The way women get treated in the media, on the internet, casually, is, among many other things, a serious failure of empathy in our society. Women who speak out, who dare to exist and have opinions, get rape and death threats, get slut-shamed, get pictures of their bodies leaked on the internet. The failure of empathy gets repeated, again and again, by organizations and institutions that see rape threats (or actual rape) as a cost of doing business and nothing worth acting upon.
You don’t matter, these institutions say.
And girls hear the message, again and again.
The girls are not all right. They wage wars on their own bodies, and should they dare to speak out about something, people will wage war against them.
Books for girls matter. Books for kids, teenagers matter.

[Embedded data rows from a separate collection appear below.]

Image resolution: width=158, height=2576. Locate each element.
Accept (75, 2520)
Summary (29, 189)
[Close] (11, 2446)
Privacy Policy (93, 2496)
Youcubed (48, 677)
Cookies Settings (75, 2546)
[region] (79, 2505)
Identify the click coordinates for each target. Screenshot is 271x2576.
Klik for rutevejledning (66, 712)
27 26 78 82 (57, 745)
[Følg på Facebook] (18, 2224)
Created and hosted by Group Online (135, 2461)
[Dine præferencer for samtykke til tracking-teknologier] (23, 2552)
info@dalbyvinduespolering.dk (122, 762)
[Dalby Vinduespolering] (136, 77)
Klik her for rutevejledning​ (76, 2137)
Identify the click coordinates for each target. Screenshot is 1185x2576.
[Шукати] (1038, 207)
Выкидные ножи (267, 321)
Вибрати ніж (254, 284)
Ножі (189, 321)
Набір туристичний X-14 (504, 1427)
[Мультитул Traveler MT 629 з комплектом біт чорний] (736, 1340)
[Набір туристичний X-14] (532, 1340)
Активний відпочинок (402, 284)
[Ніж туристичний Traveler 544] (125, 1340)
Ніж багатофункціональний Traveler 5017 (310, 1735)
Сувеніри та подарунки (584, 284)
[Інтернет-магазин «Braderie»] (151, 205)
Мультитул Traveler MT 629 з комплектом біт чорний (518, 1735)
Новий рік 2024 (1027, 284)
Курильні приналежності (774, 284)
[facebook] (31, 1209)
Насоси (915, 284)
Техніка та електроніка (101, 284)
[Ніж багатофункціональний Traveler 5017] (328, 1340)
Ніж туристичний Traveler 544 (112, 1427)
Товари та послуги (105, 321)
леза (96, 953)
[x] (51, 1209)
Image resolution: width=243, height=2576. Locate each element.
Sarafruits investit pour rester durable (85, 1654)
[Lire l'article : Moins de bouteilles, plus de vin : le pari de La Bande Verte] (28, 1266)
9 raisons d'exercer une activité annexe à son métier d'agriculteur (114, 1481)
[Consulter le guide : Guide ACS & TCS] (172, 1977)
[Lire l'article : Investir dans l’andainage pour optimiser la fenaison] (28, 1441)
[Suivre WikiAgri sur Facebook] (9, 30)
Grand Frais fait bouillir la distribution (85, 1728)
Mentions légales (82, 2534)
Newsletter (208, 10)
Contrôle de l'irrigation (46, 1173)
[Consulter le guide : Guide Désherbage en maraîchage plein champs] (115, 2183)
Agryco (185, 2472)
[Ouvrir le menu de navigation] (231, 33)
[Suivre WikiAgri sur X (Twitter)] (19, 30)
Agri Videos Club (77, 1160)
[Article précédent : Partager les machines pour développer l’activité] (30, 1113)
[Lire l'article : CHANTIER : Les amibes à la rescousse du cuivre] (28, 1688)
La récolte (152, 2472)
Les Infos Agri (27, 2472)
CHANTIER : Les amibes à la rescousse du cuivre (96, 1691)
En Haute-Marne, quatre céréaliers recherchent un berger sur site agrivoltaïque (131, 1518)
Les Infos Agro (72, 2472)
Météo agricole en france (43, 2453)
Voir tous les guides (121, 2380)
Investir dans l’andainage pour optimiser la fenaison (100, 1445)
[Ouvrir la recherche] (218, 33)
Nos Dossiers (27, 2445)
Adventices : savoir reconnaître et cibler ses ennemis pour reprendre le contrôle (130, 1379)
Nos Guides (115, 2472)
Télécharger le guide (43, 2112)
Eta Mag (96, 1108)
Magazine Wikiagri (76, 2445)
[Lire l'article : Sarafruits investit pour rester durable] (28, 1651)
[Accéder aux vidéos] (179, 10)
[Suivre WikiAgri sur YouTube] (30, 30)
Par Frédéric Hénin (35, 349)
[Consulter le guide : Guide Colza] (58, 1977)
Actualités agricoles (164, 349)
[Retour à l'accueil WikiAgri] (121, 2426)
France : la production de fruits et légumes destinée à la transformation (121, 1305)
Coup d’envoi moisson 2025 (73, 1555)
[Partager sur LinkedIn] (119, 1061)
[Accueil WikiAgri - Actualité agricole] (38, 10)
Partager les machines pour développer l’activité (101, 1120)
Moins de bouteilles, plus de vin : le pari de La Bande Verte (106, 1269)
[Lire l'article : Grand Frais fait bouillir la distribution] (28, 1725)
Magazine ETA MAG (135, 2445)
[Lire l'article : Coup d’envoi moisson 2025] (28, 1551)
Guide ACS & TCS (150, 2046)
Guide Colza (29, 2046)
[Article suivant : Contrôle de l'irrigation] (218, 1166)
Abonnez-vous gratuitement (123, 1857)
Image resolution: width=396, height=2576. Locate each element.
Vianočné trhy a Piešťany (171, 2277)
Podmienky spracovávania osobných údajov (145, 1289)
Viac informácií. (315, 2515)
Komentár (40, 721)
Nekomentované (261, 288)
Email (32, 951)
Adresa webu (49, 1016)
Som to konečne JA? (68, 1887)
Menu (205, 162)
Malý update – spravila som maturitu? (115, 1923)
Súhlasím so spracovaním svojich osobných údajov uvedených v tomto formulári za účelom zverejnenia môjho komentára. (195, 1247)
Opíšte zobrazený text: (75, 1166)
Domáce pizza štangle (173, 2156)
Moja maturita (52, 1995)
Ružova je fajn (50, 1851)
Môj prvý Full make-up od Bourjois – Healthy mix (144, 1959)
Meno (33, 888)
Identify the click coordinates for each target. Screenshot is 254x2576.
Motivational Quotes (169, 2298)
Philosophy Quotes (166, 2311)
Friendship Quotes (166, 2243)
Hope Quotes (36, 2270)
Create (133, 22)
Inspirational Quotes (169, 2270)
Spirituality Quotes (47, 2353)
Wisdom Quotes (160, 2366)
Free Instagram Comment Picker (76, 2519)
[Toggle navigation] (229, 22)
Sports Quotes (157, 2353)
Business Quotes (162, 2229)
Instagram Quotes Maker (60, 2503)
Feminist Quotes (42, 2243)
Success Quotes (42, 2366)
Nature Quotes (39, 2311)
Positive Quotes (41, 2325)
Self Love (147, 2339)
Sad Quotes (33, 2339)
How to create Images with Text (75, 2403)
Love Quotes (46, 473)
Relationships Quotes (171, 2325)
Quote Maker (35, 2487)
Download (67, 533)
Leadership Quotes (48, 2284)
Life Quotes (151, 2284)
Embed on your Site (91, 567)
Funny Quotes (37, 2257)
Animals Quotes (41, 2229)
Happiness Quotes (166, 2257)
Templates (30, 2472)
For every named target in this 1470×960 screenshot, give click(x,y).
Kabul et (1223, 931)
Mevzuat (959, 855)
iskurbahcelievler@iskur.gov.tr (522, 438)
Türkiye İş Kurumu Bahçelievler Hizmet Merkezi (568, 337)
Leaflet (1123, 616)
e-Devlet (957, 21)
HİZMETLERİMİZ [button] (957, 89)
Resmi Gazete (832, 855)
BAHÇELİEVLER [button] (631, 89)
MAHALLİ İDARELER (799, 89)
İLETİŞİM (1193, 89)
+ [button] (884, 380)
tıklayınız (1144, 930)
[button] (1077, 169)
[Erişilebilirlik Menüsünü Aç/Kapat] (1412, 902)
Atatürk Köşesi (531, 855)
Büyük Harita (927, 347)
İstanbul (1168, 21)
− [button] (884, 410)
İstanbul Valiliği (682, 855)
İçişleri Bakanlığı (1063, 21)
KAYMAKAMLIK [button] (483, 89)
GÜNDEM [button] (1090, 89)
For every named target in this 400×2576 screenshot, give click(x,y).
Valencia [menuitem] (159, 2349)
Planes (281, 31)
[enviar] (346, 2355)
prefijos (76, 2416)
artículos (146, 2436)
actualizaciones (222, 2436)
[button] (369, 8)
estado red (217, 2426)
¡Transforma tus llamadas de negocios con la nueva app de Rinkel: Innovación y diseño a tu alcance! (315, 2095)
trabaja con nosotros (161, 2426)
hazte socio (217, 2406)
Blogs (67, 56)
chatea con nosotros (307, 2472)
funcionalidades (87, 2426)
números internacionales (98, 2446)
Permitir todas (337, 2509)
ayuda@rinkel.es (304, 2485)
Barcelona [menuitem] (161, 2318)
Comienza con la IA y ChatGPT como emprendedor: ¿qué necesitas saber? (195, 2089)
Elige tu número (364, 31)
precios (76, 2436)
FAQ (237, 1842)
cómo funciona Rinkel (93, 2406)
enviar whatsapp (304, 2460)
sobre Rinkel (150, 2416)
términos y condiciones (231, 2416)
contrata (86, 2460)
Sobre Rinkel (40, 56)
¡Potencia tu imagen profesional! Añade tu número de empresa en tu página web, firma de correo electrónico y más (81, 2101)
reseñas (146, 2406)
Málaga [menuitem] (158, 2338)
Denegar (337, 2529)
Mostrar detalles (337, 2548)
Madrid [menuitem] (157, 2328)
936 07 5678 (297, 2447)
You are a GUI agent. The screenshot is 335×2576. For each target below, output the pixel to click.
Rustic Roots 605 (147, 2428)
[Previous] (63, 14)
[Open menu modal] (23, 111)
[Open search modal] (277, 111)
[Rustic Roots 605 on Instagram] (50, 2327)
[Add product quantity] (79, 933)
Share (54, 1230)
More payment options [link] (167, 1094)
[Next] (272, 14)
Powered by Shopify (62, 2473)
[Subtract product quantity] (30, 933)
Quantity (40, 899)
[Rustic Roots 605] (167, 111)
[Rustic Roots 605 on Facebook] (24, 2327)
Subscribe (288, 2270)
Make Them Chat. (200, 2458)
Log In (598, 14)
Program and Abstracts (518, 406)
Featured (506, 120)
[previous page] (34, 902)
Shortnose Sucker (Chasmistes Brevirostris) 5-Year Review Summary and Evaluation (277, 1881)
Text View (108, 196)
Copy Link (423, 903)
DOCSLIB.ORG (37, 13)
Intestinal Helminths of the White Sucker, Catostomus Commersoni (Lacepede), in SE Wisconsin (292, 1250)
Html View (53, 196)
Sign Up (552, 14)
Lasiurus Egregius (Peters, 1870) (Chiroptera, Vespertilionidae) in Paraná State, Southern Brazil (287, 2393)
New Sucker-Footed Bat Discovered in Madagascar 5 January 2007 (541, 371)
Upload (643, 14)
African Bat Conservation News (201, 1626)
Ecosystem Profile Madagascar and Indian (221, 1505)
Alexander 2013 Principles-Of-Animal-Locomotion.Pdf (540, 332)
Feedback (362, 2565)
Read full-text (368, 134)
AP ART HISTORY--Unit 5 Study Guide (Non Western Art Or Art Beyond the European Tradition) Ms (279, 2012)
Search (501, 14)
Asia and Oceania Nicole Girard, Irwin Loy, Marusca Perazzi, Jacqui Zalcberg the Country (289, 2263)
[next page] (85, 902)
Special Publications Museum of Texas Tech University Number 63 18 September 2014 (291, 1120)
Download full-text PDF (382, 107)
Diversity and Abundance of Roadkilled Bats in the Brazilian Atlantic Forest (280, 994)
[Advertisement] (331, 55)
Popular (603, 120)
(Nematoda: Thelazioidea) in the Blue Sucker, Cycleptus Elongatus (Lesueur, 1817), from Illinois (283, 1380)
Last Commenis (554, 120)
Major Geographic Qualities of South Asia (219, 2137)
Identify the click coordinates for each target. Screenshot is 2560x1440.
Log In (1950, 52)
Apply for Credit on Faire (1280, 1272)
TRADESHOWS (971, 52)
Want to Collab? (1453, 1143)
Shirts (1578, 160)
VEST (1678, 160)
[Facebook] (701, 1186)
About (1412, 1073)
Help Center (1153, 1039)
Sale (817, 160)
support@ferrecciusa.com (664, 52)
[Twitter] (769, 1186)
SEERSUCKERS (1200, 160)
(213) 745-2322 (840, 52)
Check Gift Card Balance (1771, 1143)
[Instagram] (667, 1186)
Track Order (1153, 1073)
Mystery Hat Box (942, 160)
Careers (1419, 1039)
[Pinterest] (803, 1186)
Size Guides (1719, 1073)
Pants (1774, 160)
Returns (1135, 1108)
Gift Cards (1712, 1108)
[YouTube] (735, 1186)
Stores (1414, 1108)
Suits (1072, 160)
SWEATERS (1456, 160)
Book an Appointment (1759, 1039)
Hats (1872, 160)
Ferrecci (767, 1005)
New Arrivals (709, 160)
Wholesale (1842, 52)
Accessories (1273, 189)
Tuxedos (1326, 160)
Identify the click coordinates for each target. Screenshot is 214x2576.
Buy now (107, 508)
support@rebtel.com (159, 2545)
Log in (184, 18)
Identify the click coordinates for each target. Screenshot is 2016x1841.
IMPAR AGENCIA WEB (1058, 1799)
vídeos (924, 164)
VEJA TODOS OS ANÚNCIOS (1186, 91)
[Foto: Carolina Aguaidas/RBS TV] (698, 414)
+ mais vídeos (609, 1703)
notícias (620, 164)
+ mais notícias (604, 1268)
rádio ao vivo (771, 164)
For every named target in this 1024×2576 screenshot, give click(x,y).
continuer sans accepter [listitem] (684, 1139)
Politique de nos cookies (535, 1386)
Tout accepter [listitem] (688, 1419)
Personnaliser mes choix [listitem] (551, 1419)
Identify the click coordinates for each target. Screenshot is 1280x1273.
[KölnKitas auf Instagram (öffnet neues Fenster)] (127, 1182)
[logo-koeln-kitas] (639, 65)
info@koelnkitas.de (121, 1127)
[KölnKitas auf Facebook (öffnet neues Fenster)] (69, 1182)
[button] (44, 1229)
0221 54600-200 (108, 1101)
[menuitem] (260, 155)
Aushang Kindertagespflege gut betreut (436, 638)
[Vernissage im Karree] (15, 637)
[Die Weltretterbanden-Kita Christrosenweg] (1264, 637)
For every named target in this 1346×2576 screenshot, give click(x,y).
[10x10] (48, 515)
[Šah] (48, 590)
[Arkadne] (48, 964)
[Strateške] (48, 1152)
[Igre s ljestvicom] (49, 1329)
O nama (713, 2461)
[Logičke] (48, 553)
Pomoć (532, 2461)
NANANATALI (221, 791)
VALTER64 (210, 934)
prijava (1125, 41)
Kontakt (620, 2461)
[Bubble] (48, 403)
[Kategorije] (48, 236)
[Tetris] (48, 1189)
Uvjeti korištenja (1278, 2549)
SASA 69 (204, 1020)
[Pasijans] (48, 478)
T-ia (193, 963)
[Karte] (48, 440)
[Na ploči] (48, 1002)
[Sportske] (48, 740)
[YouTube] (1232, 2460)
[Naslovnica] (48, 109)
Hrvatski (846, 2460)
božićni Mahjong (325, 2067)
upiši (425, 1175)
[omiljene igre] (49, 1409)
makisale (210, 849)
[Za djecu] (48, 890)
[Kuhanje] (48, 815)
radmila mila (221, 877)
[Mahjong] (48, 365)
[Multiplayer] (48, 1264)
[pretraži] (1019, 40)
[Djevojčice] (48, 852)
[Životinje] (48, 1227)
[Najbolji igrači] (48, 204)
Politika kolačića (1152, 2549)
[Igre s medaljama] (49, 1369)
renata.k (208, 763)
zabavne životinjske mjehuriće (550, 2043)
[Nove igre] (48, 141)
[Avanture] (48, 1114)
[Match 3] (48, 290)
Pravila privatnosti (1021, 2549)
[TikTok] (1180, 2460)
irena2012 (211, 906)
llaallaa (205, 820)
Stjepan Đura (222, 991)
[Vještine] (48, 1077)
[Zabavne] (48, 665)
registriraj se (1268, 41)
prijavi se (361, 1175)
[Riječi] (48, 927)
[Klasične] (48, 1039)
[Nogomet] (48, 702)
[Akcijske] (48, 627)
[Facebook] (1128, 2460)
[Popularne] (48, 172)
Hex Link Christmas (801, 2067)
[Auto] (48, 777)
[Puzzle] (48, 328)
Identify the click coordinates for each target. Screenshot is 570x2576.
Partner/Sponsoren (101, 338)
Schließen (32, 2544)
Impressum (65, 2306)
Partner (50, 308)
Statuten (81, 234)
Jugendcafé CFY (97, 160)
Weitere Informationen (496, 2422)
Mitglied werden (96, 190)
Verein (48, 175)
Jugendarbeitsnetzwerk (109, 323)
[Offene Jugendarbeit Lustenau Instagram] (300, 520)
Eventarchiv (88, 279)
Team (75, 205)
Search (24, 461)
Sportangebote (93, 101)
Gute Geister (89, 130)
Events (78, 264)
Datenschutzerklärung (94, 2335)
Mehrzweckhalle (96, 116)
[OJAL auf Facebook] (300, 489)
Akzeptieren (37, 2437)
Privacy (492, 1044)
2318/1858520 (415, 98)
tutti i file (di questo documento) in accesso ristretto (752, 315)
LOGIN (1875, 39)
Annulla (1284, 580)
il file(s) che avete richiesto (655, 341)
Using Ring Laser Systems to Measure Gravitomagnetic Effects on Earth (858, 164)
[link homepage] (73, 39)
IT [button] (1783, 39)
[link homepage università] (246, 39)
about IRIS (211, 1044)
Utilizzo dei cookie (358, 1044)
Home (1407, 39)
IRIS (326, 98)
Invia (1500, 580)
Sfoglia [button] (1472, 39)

And that’s why we write them.
That’s why we tend to bristle when people come in to eruditely piss in our sandbox. It never occurs to people like Scott and Beha that we might be choosing to write for young readers for reasons other than money or our own mediocre skills. (Or as some kind of female hobby, like pianoforte and needlepoint.) But, see, to those of us who write for children and young adults, men and women, this isn’t a market. These are people. We are writing for someone. And they deserve the best we can give them of ourselves.
We write for young readers because we care deeply about our readers. We work hard because we give a damn. We pick our words and sentences and forms to serve our stories in the best way we can—not to talk down to readers, but to talk up to them."